G'day Darrel,
I have done a bit more on this, and finally got some on screen debugging done.
What actually comes in is: 0,4,1,4,3,B,B,C,E,6 which I am sending off to EEPROM as 30,34,31,34,33,42,42,43,45,36 which is the ascii of the first lot, correct??
I have wondered how to send off to EEPROM 0,4,1,4 etc as 04,14, etc making only 5 bytes in EEPROM rather than 10 with half the space used.
Ending up with 04,14,3B,BC,E6 the decoded ascii for which are all sorts of things. Thus getting back to my first question, getting some sort of decimal number formula that could be used with pretty much any 10 input characters to produce unique values for each.
I am reading the serial numbers off RFID tags and want to be able to say that card with serial number 04143BBCE6 is user number 356 (or something easily digested)
As a follow up to that, it would be real good to say that card serial 3BBC67467C is user 1, card 0414BCCD65 is user 2 etc, up to only 7 users for each system.
Is this confusing you as much as it is me??

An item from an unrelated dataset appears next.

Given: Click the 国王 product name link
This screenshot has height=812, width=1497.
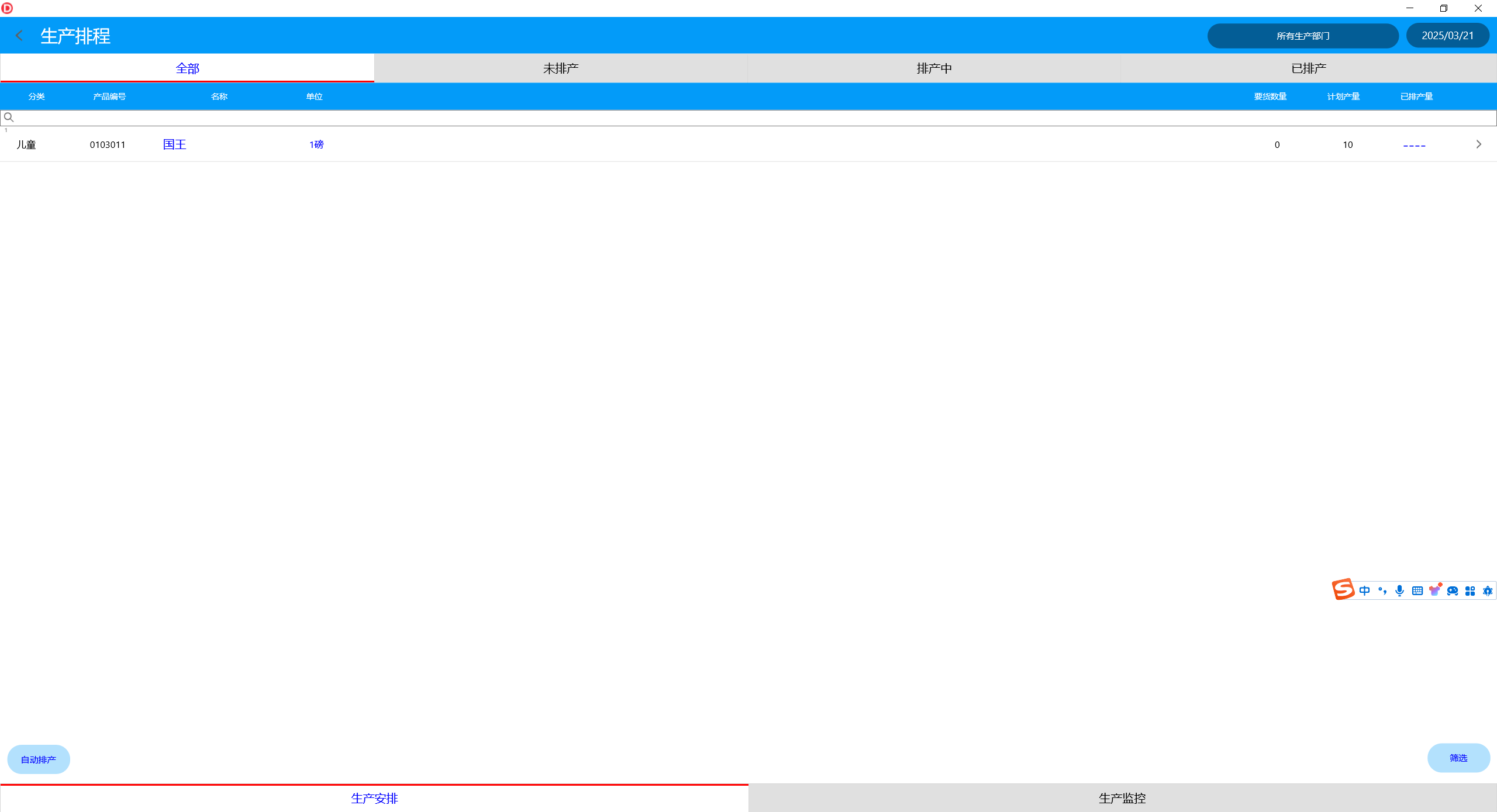Looking at the screenshot, I should (174, 144).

I have played with placing the data in fixed locations in EEPROM, like this. To program the cards in to the thing at first use: Location 1 holds the card serial number in the full 30,34,31, etc format. Location 2 which is 16 further down the eeprom holds the second card's serial. Location 3, another 16 further down holds the third card's serial etc...right down to Location 14 or so, which is the eeprom's maximum space.
If I could use the half length serial numbers, then I could hold twice the number of cards and therefore users as well as making it easier to compare a newly read card with memory to see if a valid card was read.
Boy, I'm starting to waffle now, it's getting late.